# Looking at Tractors



## GPhillips (Oct 11, 2008)

I am looking at adding a tractor to our operation, uses will be cutting, bailing with a 6x5 round baler, loading/feeding round bales, and pulling a 6 ton litter buggy. I could get by without a loader in the beginning as we have another tractor with a loader, but it is a 2wd and I would like to have a loader on a MFWD for feeding in the winter. I have been looking on the web at Massey Ferguson 6200s and 6400s and Challenger tractors. Would like to have something between 120 and 150 HP and MFWD. Anybody using the MFs or Challengers, I would love to hear any opinions on these tractors.

Thanks

Greg


----------



## mlappin (Jun 25, 2009)

We have a 6180 MF with the 32speed Dynashift and so far love it. The Sisu diesel seems to be pretty efficient and for the most part starts right up thru the winter.


----------



## scrapiron (Mar 10, 2010)

We love our Masseys, demo a 6480 last month, fell in LOVE with it.
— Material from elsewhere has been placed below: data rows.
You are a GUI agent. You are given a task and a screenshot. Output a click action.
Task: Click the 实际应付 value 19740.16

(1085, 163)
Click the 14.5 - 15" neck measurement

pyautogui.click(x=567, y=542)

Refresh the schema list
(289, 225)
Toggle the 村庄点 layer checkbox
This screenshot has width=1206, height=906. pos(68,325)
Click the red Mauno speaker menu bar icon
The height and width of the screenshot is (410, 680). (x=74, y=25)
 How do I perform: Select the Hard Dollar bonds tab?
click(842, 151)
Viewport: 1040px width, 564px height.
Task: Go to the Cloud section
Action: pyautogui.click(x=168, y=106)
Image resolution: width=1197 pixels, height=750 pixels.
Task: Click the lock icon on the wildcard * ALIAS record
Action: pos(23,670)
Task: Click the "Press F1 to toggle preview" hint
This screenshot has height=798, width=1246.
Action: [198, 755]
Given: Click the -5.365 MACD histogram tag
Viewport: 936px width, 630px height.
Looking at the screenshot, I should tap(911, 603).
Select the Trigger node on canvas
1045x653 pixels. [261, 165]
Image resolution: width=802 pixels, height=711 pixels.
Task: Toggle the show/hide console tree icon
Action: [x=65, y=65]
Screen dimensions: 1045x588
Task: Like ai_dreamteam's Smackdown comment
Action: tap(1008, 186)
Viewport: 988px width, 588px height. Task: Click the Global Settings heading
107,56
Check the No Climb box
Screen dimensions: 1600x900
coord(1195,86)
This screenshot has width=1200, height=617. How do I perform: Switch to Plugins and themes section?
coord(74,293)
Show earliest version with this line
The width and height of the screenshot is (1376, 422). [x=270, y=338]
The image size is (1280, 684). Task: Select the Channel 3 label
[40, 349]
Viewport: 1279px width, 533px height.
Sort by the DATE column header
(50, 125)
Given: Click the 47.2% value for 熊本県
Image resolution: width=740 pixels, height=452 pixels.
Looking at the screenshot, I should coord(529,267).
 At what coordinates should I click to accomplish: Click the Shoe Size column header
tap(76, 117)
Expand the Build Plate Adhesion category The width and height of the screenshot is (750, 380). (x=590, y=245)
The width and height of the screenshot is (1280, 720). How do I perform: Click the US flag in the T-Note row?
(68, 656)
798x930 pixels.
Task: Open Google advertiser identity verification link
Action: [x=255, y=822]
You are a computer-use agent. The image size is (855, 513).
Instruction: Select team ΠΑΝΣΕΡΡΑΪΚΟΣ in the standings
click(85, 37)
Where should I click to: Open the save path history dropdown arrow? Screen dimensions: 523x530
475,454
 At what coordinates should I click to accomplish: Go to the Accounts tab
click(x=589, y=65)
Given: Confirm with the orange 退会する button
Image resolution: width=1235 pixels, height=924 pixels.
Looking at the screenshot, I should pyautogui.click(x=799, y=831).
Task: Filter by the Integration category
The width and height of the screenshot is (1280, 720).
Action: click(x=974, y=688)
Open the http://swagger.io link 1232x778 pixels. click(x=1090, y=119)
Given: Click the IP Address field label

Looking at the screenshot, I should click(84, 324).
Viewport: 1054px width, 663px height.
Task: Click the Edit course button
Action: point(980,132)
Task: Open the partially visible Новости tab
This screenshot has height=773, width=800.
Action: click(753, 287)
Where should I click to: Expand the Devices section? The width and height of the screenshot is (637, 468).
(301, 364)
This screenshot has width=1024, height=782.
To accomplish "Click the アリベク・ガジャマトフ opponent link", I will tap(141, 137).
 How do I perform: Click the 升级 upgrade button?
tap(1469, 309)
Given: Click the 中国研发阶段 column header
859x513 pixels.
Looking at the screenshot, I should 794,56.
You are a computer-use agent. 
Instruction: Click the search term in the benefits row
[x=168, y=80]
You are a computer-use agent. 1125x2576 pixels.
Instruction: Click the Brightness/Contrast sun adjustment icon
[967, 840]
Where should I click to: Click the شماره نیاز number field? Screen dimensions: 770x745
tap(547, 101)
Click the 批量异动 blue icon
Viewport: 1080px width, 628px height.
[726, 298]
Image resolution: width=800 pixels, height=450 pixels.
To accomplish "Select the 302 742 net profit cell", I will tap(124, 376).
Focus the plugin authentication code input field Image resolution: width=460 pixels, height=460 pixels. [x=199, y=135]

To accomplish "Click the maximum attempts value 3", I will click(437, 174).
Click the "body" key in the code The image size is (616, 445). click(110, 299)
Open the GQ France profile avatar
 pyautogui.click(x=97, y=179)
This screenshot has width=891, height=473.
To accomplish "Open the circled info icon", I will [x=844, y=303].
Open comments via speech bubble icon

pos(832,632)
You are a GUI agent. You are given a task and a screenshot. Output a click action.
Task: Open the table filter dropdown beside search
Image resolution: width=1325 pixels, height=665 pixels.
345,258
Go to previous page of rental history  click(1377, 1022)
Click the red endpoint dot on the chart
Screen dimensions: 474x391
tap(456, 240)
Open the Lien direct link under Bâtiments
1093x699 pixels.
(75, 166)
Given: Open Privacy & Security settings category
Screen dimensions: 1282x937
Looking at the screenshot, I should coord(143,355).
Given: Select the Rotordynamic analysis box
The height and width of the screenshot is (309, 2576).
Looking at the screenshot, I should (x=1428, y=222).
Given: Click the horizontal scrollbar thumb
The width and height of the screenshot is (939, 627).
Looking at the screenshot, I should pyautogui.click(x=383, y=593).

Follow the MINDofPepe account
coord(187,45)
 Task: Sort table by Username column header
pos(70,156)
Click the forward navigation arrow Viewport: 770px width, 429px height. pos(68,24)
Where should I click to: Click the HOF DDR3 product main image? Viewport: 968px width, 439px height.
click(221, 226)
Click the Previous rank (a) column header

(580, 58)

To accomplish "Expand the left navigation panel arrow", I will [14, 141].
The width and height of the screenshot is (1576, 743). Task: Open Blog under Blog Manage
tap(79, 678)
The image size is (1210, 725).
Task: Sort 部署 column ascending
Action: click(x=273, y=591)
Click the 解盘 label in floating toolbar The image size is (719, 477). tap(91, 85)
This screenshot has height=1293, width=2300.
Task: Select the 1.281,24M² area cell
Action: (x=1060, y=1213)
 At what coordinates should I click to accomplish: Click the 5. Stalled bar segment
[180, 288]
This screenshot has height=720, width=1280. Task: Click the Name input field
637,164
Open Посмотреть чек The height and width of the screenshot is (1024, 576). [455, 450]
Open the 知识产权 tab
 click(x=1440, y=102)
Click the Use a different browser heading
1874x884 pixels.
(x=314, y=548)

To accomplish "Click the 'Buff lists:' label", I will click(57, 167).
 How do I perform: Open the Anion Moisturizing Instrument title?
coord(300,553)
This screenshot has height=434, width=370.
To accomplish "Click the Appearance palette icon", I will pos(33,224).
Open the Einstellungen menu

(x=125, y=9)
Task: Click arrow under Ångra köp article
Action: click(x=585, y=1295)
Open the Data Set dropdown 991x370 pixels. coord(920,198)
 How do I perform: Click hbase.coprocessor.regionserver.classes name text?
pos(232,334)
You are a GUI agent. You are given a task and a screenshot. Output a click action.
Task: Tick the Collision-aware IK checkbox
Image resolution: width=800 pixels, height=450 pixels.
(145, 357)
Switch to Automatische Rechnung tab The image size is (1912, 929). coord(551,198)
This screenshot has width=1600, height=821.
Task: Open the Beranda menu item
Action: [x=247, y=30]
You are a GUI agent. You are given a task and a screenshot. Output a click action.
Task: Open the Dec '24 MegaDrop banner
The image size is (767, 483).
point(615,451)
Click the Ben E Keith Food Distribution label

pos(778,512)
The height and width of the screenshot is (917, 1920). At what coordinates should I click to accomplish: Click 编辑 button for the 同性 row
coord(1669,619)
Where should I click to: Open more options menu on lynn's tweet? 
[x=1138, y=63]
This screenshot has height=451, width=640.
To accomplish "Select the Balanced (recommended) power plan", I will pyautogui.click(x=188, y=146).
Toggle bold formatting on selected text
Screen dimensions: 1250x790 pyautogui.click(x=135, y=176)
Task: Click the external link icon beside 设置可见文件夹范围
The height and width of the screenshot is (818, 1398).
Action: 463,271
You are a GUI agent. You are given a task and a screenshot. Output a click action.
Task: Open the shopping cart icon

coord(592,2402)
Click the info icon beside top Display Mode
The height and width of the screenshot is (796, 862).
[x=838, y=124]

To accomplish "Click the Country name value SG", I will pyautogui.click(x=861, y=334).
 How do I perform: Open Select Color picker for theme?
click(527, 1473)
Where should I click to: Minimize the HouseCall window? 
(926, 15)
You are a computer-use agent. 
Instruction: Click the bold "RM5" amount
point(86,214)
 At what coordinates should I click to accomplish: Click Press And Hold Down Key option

As soon as the MF 492 and round baler are paid off will have one here. I was wanting to get another JD 4440 as our last one was great, got stupid and sold it, but the 6480 is soooooo much more tractor, and uses less fuel, that will be what we go with. MF and Challengers are exactly the same except for paint, decals and price. Here in Fl. Challenger's are 25% more than MF.

scrapiron


----------



## Hayking (Jan 17, 2010)

What kind of tractors have you ran before?


----------



## GPhillips (Oct 11, 2008)

Pretty much been all IH and CIH here, from time to time have run some family's JDs. Right now I am cutting, bailing, and feeding with a 1086 IH, just looking for something with MFWD and a little more creature comfort. I have started to notice some more Challengers around here and got to thinking about them and then the Masseys due to the AGCO connection.


----------



## Hayking (Jan 17, 2010)

my opionion is that the challengers and masseys are not has much tractor has the case, deeres and even New holland. i dont believe the hydralic pumps are as big and the ride is probably not as good. we have looked at some agcos which i believe the massys are the same now, and they just dont impress us but everyone has ther own opionion lol plus a good dealer also helps make a decision,


----------